Mr. X utility in buying a new car is: U(Car) = log(10000) = 4

At a 25% probability of getting into an accident with a potential loss of $1000, the expected utility is now:

     E(U) = 0.25log(Car - 1000) + 0.75log(Car)

          = 0.25log(10000-1000) + 0.75log(10000)

          = 3.988560627

The actuarially fair premium to guard against this loss is calculated as:

0.25(1000) + 0.75(0) = $250

With this insurance, Mr. X expected utility is now calculated as:

     E(U) = log(Car - 250)

          = log(10000 - 250)

          = 3.9890004616

In comparing, Mr. X expected utilities without insurance versus with this $250 insurance, we find that his utility with insurance is 3.9890004616 > 3.988560627 (without insurance). Therefore, it is worthwhile for Mr. X to purchase the $250 insurance to guard against the 25% probability of getting into an accident.

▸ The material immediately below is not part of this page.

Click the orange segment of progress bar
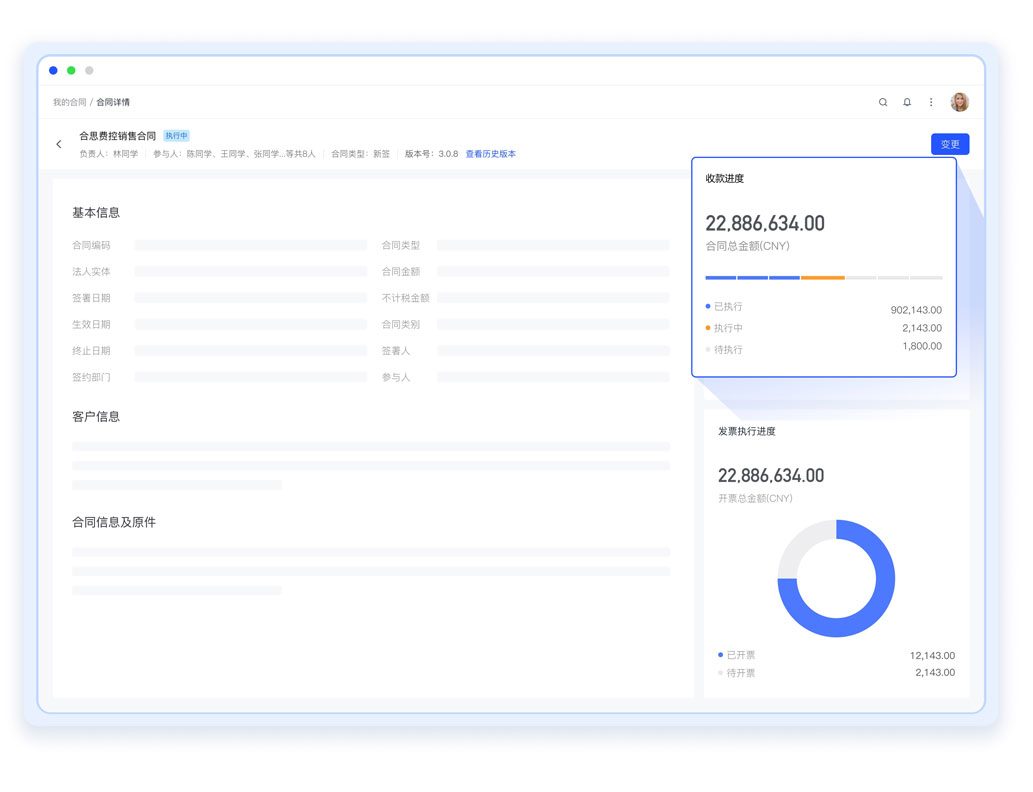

Now if the probability of getting into an accident is now 30% instead of 25%, then the actuarially fair premium to guard against such loss is now:

0.3(1000) + 0.7(0) = $300

If the insurance now costs $300, then the new expected utility with a probability of 30% is calculated as:

     E(U) = log(Car - 300)

          = log(10000 - 300)

          = 3.986771734

Since the utility with insurance at $300 and 30% probability - 3.986771734 < 3.988560627 (without insurance). Therefore, it is NOT worthwhile for Mr. X to purchase the $300 insurance to guard against the 30% probability of getting into an accident.